73. hiralpatel121 Group Title

So, now I plug in pi/2 and then plug in 0?

74. Spacelimbus Group Title

first you need to compute the antiderivate.

75. Spacelimbus Group Title

have you done that? can you tell me what the integral of x is ?

76. hiralpatel121 Group Title

x^2/2

77. Spacelimbus Group Title

exactly!

78. Spacelimbus Group Title

and see, there you plug in the values now, it always works like this, plug in the higher value, then subtract from that the value that you get when you plug in the lower value.

79. Spacelimbus Group Title

Usually you see this written like that $\left. \frac{x^2}{2} \right|_{x=0}^{x=\frac{\pi}{2}}\ = \frac{\frac{\pi ^2}{4}}{2} - \frac{0^2}{2} = \frac{\pi^2}{8}$

80. Spacelimbus Group Title

but that's only the first step, now you need to do the exact same with the cos(x) function, your second integral.

81. hiralpatel121 Group Title

That's the difficult part. Wouldn't I need a unit circle?

82. Spacelimbus Group Title

no, you need to know the trig functions and their derivative by heart the derivative of sin(x) = cos(x) therefore the antiderivative of cos(x) = sin(x)

83. hiralpatel121 Group Title

Wouldn't it be negative sin(x)?

84. Spacelimbus Group Title

no the derivative of cos(x) is -sin(x)

85. Spacelimbus Group Title

but we are doing integration , that's the other way around.

86. hiralpatel121 Group Title

Okay, now I just plug in pi/2 into sin x?

87. Spacelimbus Group Title

exactly and then you subtract from that sin(0) , but sin(0) =0, so you don't have to worry about that, just to empathize the order.

* ACTIVITY 1:
Update the entries from the line with "The width and" up to and including the line with "center [16, 200]." by replacing "width and height" with "size", keeping everything else the same.
The integration thread and the entries are separate material with no connection to each other.

* INPUT DATA:
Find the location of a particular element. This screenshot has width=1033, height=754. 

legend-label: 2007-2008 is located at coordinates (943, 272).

--

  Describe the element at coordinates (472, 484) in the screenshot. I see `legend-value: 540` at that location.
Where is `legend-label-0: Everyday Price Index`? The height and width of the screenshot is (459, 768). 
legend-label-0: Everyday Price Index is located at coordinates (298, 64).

==

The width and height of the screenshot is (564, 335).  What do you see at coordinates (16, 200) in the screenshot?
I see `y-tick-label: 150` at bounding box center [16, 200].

* ACTIVITY 2:
Write what comes next in the integration thread, starting right after its last post.

* RESULT 1:
The size of the screenshot is (564, 335).  What do you see at coordinates (16, 200) in the screenshot?
I see `y-tick-label: 150` at bounding box center [16, 200].

* RESULT 2:
88. hiralpatel121 Group Title

I get sin(pi/2) = 1

89. Spacelimbus Group Title

that's true!

90. Spacelimbus Group Title

so the entire area is?

91. hiralpatel121 Group Title

-1 ?

92. Spacelimbus Group Title

no you add them both together now, just like we did before with the indefinite integrals, now you add the values together

93. hiralpatel121 Group Title

So it's 1.

94. Spacelimbus Group Title

yes, but that's not the entire area

95. Spacelimbus Group Title

Remember what we got for the first integral?

96. Spacelimbus Group Title

$\large \int_0^{\frac{\pi}{2}}(x + \cos x)dx =\int_0^{\frac{\pi}{2}}xdx + \int_0^{\frac{\pi}{2}}\cos(x)dx \\ = \underline{\underline{\frac{\pi^2}{8}+1}}$

97. hiralpatel121 Group Title

Now I have to subtract pi/8+1 by 1?

98. Spacelimbus Group Title

no, that's the solution already up there, I did underline it.

99. hiralpatel121 Group Title

Ohhh so the entire area is pi/8 +1.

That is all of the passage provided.